Horace Meach Singer (October 1, 1823 – December 28, 1896) was an American businessman and politician from New York. Coming with his father to Lockport, Illinois work on the Illinois & Michigan Canal, Singer rose to become superintendent of repairs. In the course of his work, he came across a large quarry near Lemont, Illinois and established a company to mine it. Singer & Talcott was in operation until 1889. In 1866, Singer served a term in the Illinois House of Representatives, then was elected to the Cook County Board of Commissioners in the 1870s.

==Biography==
Singer was born on October 1, 1823, in Schenectady, New York. When he was two, his family moved to Ashtabula County, Ohio. In 1836, they moved to Lockport, Illinois. His father was a canal and harbor laborer and came to work on the Illinois and Michigan Canal. Horace assisted his father with the construction of section 64 of that canal from 1836 to 1840. When the state ceased to provide funds for further construction in 1840, Singer took a job teaming, transporting passengers and freight within Illinois and Indiana. When construction resumed in 1845, Singer was appointed an engineer. In 1848, he was named superintendent of canal repairs, serving for four years. While working on the canal, Horace and his father were joined by Horace's uncle, Isaac Singer, the inventor.

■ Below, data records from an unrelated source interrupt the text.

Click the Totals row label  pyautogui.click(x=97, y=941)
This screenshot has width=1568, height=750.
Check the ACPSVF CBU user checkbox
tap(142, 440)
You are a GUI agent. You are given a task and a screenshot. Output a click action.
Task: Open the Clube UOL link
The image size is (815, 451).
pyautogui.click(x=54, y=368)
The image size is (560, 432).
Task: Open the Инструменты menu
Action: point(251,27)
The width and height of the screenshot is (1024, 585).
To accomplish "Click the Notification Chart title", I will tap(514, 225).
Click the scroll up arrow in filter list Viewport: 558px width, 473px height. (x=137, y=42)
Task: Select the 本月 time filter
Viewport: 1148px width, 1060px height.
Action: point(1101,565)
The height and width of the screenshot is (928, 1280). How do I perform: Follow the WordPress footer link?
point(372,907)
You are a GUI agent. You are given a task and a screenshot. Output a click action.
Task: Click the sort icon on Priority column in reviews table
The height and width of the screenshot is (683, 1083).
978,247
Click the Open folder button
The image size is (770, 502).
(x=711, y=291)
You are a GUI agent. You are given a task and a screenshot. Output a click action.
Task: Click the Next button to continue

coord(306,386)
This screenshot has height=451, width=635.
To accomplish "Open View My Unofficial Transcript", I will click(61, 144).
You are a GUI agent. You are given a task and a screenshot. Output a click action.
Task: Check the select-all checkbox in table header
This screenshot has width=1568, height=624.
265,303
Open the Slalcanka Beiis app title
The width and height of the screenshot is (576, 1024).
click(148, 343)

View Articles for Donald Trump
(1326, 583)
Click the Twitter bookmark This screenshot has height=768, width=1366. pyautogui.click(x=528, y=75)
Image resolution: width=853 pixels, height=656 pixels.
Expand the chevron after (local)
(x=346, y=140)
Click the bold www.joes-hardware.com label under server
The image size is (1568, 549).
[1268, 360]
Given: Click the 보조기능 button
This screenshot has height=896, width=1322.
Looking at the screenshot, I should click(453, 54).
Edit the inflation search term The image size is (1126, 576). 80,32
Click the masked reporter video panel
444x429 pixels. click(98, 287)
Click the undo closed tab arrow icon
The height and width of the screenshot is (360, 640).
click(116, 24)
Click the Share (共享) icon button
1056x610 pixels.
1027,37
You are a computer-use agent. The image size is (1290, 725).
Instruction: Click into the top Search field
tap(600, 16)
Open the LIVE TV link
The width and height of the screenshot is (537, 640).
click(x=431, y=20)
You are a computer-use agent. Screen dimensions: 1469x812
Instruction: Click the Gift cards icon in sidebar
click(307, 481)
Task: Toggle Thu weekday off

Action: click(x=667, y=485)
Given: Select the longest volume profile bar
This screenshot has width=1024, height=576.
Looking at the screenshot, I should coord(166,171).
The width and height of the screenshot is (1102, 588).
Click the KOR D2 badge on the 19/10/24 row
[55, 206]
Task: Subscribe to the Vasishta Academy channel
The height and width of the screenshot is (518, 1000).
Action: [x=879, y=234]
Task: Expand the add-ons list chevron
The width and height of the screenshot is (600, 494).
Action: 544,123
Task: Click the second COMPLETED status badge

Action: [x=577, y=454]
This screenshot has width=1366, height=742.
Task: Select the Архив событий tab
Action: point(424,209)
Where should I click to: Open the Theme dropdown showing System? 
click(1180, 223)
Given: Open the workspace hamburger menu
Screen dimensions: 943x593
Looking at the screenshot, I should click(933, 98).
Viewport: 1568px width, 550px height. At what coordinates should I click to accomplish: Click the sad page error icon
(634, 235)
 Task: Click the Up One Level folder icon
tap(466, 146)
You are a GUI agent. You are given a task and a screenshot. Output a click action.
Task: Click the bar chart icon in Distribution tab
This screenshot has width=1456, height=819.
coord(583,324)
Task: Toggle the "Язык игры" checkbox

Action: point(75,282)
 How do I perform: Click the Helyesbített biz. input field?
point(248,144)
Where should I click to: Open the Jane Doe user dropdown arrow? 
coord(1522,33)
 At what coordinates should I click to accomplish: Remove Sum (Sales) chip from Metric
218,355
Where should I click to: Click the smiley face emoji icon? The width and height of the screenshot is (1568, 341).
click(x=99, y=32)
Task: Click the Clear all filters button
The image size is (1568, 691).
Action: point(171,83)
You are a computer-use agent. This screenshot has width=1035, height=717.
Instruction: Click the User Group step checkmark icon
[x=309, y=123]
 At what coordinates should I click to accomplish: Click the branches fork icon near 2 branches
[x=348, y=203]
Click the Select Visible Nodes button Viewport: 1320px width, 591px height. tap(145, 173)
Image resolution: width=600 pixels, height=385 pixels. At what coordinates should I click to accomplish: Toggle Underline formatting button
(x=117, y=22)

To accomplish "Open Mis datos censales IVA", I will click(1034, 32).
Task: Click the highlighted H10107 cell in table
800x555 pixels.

While overseeing repairs, a large stratified dolomite quarry was found near Lemont, Illinois. He resigned as commissioner in 1852 to found H. M. Singer & Co. to develop the quarry. Singer was elected to the Illinois House of Representatives in 1866, serving a two-year term. He accepted Mancel Talcott as partner in 1854 and the firm became known as Singer & Talcott. The operation was officially incorporated as the Singer & Talcott Stone Company in the early 1870s. Around this time he was named to the Cook County Board of Commissioners and in 1874, Singer largely withdrew from company affairs. The company was sold in 1889 to the Western Stone Company. Singer was chairman of the committee overseeing the construction of the Cook County Criminal Court Building.

Singer was on the board of directors of the First National Bank of Chicago. He held stock in the Central Music Hall and served on its finance and executive committees. He was a member of the Union League Club of Chicago and the Calumet Club. Singer married Harriet A. Roberts on April 6, 1847. They had three sons: Edward T., Charles G., and Walter H. He died in Will County on December 28, 1896 and was buried in Lockport Cemetery.